Even though AWS provides some basic level of monitoring and debugging, it's still impossible to extend this part and make some custom metrics that could be useful for particular cases and projects. This time around, we had to use third-party services that you usually need to integrate as libraries into your code to be able to monitor some specific stuff.
As mentioned above, each Lambda instance is in-fact a tiny Firecracker Container with some basic runtime environment, libraries and your code. It's created temporarily to process any event evoked by the triggers. It's a well-known fact that creating a container or running an executable environment and code takes some operational time called a cold start.
It can take random time between 100 milliseconds to a few minutes. Moreover, if you keep your Lambdas under VPC (Virtual Private Cloud), cold starts will take more time because the system will have to create additional resources for each Lambda, called Elastic Network Interfaces.
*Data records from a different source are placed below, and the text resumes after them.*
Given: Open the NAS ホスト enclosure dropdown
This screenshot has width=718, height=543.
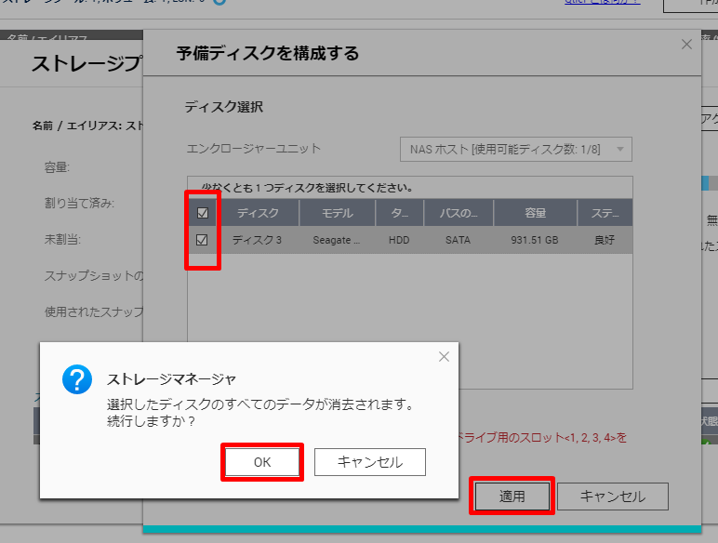Looking at the screenshot, I should [x=516, y=149].
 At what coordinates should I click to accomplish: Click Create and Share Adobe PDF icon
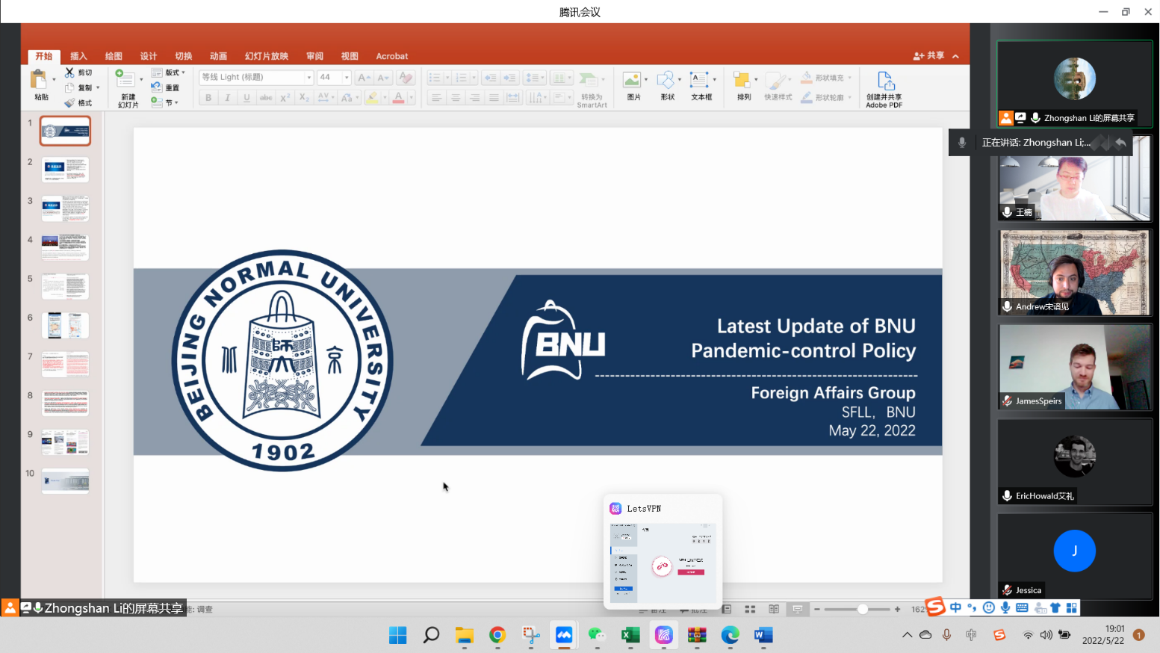click(x=885, y=81)
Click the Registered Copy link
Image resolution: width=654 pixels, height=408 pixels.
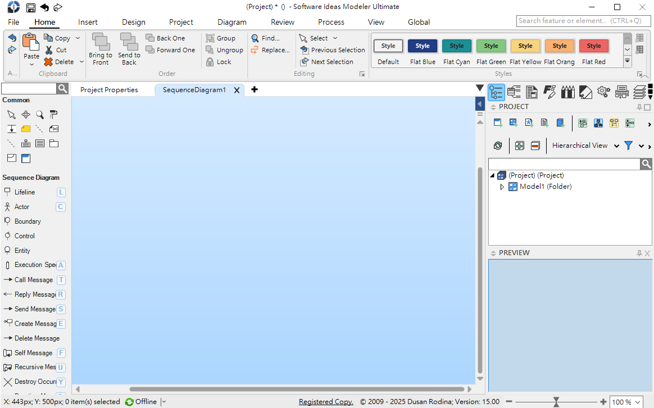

This, in turn, results in annoying delays, so the end-users have to wait for the app to respond, which is definitely not good at all, isn't it? The workaround here is to ping your Lambda every 5 minutes to keep containers "warm". The AWS system is smart enough and doesn't kill Lambdas containers immediately, since it is based on the concept that triggers would keep spawning new events.
In view of the above, it's problematic to manage a database connection for such a system. You cannot just open a connection pool to your MongoDB or MySQL servers at the application startup phase and reuse it during the entire lifecycle.
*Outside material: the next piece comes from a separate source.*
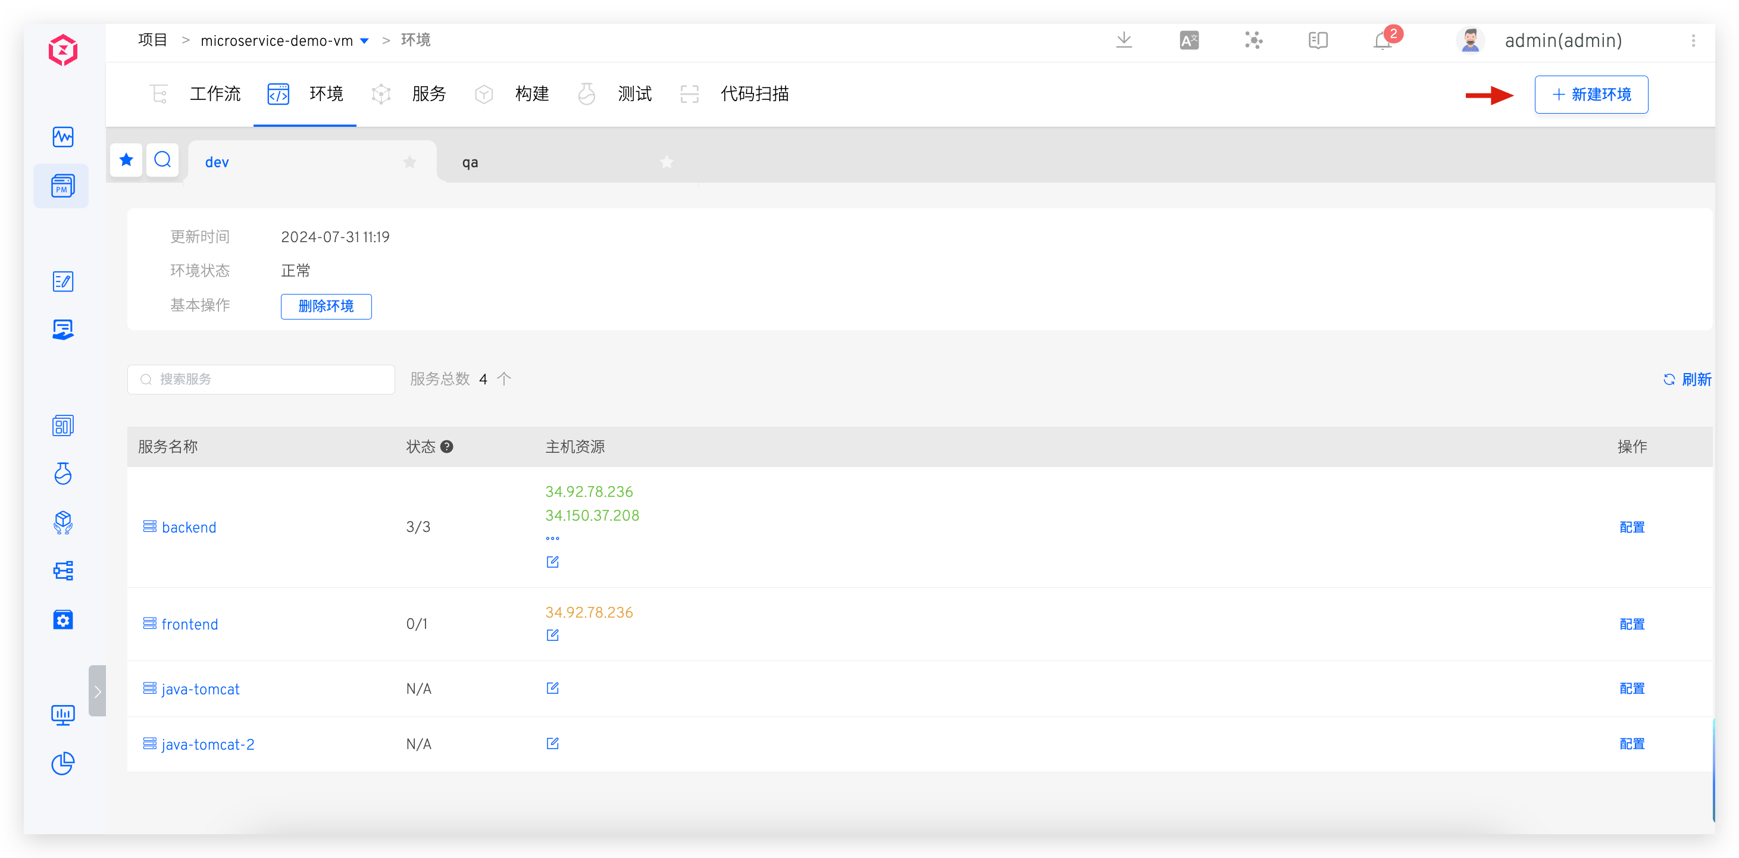Toggle favorite star on qa tab
The width and height of the screenshot is (1739, 858).
click(666, 162)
So there are at least two ways to manage connections:
You should open a connection for each Lambda invocation and close it after your code with logic would be completed; You can try to reuse a connection and keep it in the Lambda memory as a reference in code or field in context — it allows you to keep a connection within the same Lambda containers till closing.
However, both have their own limitations. In the first case, we end up with additional delays since we have to open a connection for each Lambda call. In the second case, we can't be sure for how long Lambda would keep a connection, and consequently — we can't handle a connection shut-down properly.
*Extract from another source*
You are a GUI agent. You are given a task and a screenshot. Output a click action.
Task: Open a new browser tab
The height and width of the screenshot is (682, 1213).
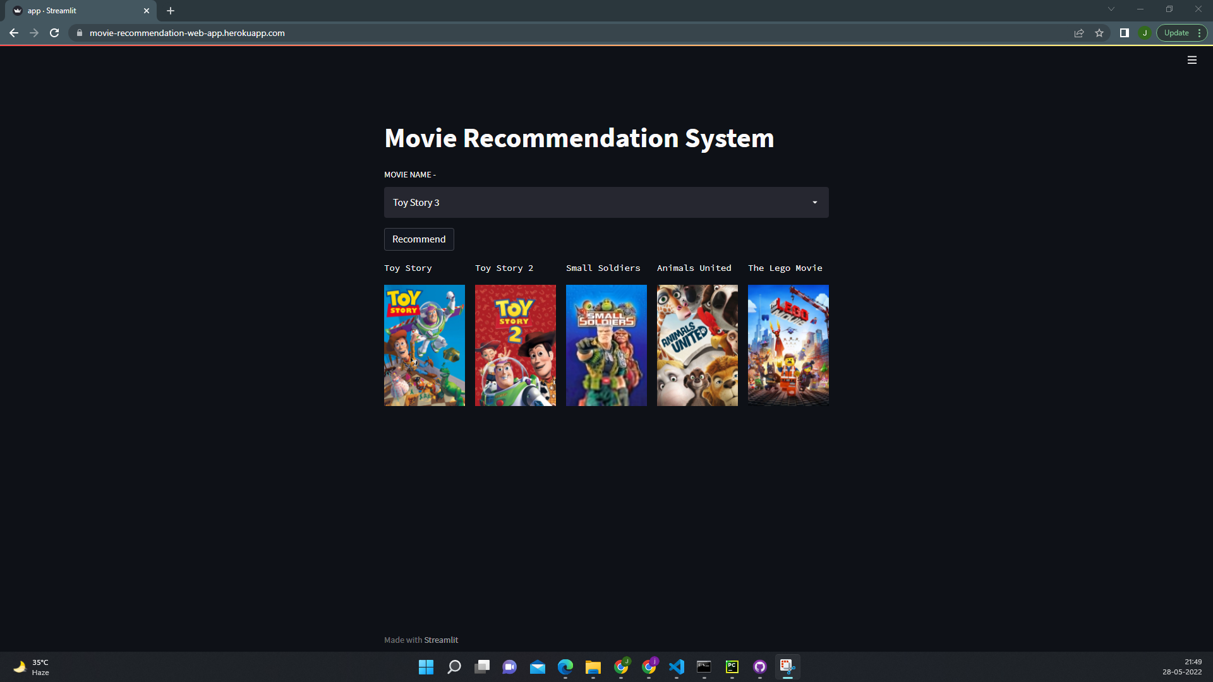coord(171,11)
Besides, the serverless apps are hard to test locally, because usually there are a lot of integrations between AWS services, like Lambdas, S3 buckets, DynamoDB, etc. For any type of local testing, developers must mock all this stuff, which usually is a formidable and time-consuming task.
On top of everything else, you can't implement a traditional caching for classic-like servers. Usually, you have to use other services like S3, DynamoDB or ElasticCache (de-facto Redis hosted on AWS) to keep Lambda's state or cache some data between AWS Lambda invocations.
In most cases, it results in extra costs of the entire infrastructure. Not to mention additional operational overhead — you'll have to put and fetch cached data from remote storage, which, in turn, can slow down the performance of your cache.
The last one worth mentioning is a sophisticated price calculation. Even though AWS Lambda is quite cheap, various supplementary elements can significantly increase the total costs. People tend to think that the pricing for using the AWS Lambda's API is based on its computing resources and duration of code execution. In fact, you should keep in mind that you'll have to pay for additional services, such as:
- Network traffic,
- API Gateway,
- Logs stored in the CloudWatch.
Summarizing the above, I want to say that the AWS serverless approach is a great way to strengthen your development practices. Nevertheless, you have to keep in mind that it's quite different from traditional servers.
To leverage the life-changing benefits of this technology, you have to get acquainted with all the subtleties and pitfalls in the first place. Besides, you also have to think through the architecture and its specifics for your particular solution.
Otherwise, the serverless approach can bring you rather problems than beneficial features as of insufficient educational background.